Walter H. Juan’s Case.
    Waldo.
    Opinion November 19, 1924.
    
      That sub-clause (a) under Clause IX., Sec. 1, Chap. 238, Public Laws of 1919, may determine the method of fixing the amount of compensation under the Workmen’s Compensation Act, where the employee is employed under coexistent contracts in the employ of more than one employer, it must appear, in order that the total earnings from the different employers may constitute the basis of compensation computation, that such employment has continued under such coexistent contracts during substantially one year immediately preceding the injury.
    
    Sub-elause (c) affords a guide by which the compensation to be paid this dependent might be estimated were the record sufficient in its- detail to supply the basis on which to base an award.
    It is not shown whether, at the time of the accident, the employee was working during the ordinary working hours constituting a full working day. If it be that he was, then what he earned in concurrent contracts of employment is of consequence in computing the amount of compensation; otherwise not. In any event, the process to be followed is that of (c) and not of (a).
    Workmen’s Compensation Case. On appeal from an affirming decree. Walter H. Juan was the husband of this dependent petitioner. On November 7th, 1923, he met with the accident that caused his death. For longer than the immediately preceding year he was an employee of the Pejepscot Paper Company, an assenting employer, at a weekly wage of $10.00. Being free to work elsewhere for hire when his services were not needed by the Pejepscot company, he did odd jobs for sundry persons until within somewhat less than four months before the day of the accident. During this last period he tended masons, at the wage of $5.00 in the summer and $4-50 in the winter, daily. It was while he was working under the Pejepscot contract that the accident occurred. Compensation was awarded, under sub-clause (a) of Clause IX., Sec. 1, Chap. 238, Public Laws of 1919, as if the “concurrent” wages were earned in the employment in which Juan was working at the time of the accident. But that clause may not rule the method of computing compensation. The reason is that, while the'employee was employed under one of the contracts during substantially one year immediately preceding his injury, he was not employed for that length of time under coexistent contracts.
    Appeal sustained. Decree reversed, and case remanded for proper assessment of the compensation.
    The opinion states the case.
    
      Clement F. Robinson, for appellant.
    
      Buzzell & Thornton, for appellee.
    Sitting; Cornish, C. J., Philbrook, Dunn, Morrill, Deasy, JJ.
   Dunn, J.

Admittedly, because of his employment and in that employment’s course, on November 7, 1923, Mr. Walter H. Juan met with the accident which caused his death.

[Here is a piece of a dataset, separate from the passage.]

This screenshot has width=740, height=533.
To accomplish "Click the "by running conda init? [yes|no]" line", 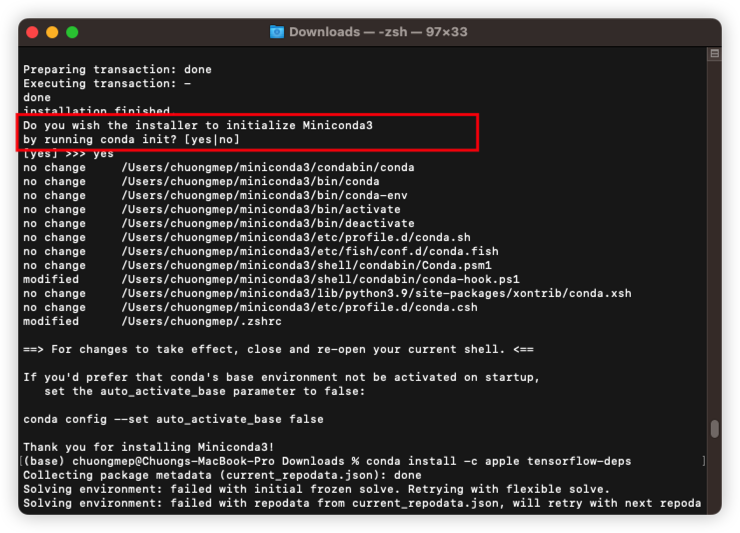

Whether sub-clause (a), of the ninth clause of the first section of the Worlemenis Act (1919) Laws, Chapter 238, Clause IX., (a), ruled the method of ascertaining the amount of compensation for his dependent widow, is the immediate question of this appeal.

In the first instance, that sub-clause defines how to find “average weekly wages,” as the basis for an award up to a proportionate part thereof, on the footing that the daily wage was for work done in the hours of a full working day in the accident-occurring employment, where the employee himself had worked in that employment, though not necessarily for the same employer, in substantial continuity for the year next before the injury. The mathematical method is, three hundred times one day’s wage, divided by fifty-two. The concluding paragraph of the sub-clause which brings in another element, runs:

“But where the employee is employed regularly during the ordinary working hours concurrently by two or more employers, for one of whom he works at one time and for another he works at another time, his ‘average weekly wages’ shall be computed as if the wages, earnings or salary received by him from all such employers, were wages, earnings or salary earned in the employment of the employer for whom he was working at the time of the accident.”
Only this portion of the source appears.